Known pneumatic systems for vehicles, in particular for commercial vehicles, operate with a compressor that, controlled by an electronic control device of a compressed air supply system, compresses air drawn in from the atmosphere. The control device switches the compressor on for supply phases if compressed air is required in the pneumatic system, and off for idle phases when no further compressed air supply is necessary. The supplied compressed air is provided to different devices of the vehicle as required, such as brake systems and auxiliary units. For dehumidifying the compressed air, as a rule an air drying device with a replaceable moisture absorbing cartridge is provided. In order to remove the water collected there, from time to time in a so-called regeneration process dry air from the pneumatic system is passed in the opposite direction through the air drying device and is discharged into the surroundings by means of a venting valve. At low temperatures, however, freezing of the precipitated water can occur in the region of the air drying device, in particular at the venting valve. As a result, malfunctions in the pneumatic system can be caused.
In order to prevent icing of the pneumatic system at low temperatures or to melt an already existing ice formation, a controllable heating element can be disposed on the air drying device, which is energized as required and prevents ice formation by giving off heat. However, such a heating element increases the costs of manufacture of the pneumatic system and the heater operation increases the energy consumption of the vehicle.
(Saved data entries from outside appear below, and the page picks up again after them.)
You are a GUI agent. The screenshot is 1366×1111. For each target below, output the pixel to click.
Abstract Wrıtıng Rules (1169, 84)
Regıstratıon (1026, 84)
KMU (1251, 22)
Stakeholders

It is also known to switch over the pneumatic system into a so-called cold mode by means of the control device for compressed air supply to protect against icing at low ambient temperatures. In the cold mode the compressor is switched to continuous operation by means of a simple control function, at least for a fixed predetermined period of time. The compressed air that is heated by the compression process in the compressor gives off heat to the air drying device during this, so that the components at risk of freezing do not ice up. However, additional compressed air is produced by the temporary continuous operation in the cold mode that is not always required by the pneumatic system. The excess compressed air can be discharged to the surroundings by opening the venting valve. By feeding in warm compressed air and discharging warm compressed air, the system components, in particular the venting valve, are also kept working at low temperatures. However, the temporary additional continuous operation of the compressor increases the wear thereof and the energy consumption of the pneumatic system.
An air drying device of a pneumatic system for vehicles and a method for preventing ice formation on a venting valve device of such an air drying device are generally known. For example, the air drying device may comprise a compressor connector for connecting a compressor, a venting connector for connecting the air drying device to the atmosphere by means of the selectively opened or closed venting valve device and a working connector of the pneumatic system. With the venting valve device closed, compressed air supplied by the compressor to the compressor connector is conveyed into the pneumatic system by means of the working connector. With the venting valve device opened, compressed air supplied by the compressor to the compressor connector is discharged into the atmosphere, wherein the compressed air heated in the compressor is fed to the venting valve device by a direct flow path without any detours. The warm compressed air is supplied to the venting valve device as required, in particular at low temperatures, as a preventative measure to protect against icing.